## What you will do
Pull out every line in the records that contains the word "This", and copy each one.
++++++++++++++++++++
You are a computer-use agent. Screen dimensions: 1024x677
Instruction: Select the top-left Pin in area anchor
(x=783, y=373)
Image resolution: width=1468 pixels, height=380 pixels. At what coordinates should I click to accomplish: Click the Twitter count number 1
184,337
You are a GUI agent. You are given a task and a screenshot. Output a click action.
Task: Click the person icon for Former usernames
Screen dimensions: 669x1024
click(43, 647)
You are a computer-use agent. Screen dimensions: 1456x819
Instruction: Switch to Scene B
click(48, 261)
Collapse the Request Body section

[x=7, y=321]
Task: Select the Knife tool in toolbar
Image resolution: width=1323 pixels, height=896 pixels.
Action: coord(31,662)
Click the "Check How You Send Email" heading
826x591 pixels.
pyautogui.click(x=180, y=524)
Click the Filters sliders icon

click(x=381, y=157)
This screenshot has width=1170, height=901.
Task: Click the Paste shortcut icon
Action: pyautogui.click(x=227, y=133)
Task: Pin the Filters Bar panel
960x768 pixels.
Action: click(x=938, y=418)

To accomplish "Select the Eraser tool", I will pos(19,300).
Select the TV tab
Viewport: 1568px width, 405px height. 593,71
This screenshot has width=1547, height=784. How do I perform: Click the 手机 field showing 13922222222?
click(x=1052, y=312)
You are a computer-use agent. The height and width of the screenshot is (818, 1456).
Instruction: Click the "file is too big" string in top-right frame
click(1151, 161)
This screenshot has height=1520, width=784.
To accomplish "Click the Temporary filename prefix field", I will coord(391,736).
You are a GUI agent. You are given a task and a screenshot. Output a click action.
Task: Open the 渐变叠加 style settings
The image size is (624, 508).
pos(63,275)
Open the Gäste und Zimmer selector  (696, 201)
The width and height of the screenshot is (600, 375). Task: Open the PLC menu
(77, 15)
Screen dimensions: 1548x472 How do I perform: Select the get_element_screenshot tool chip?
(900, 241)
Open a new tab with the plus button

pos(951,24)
++++++++++++++++++++
## Output
This screenshot has width=1170, height=901.
This screenshot has width=1547, height=784. How do I perform: Click the 手机 field showing 13922222222?
This screenshot has height=1520, width=784.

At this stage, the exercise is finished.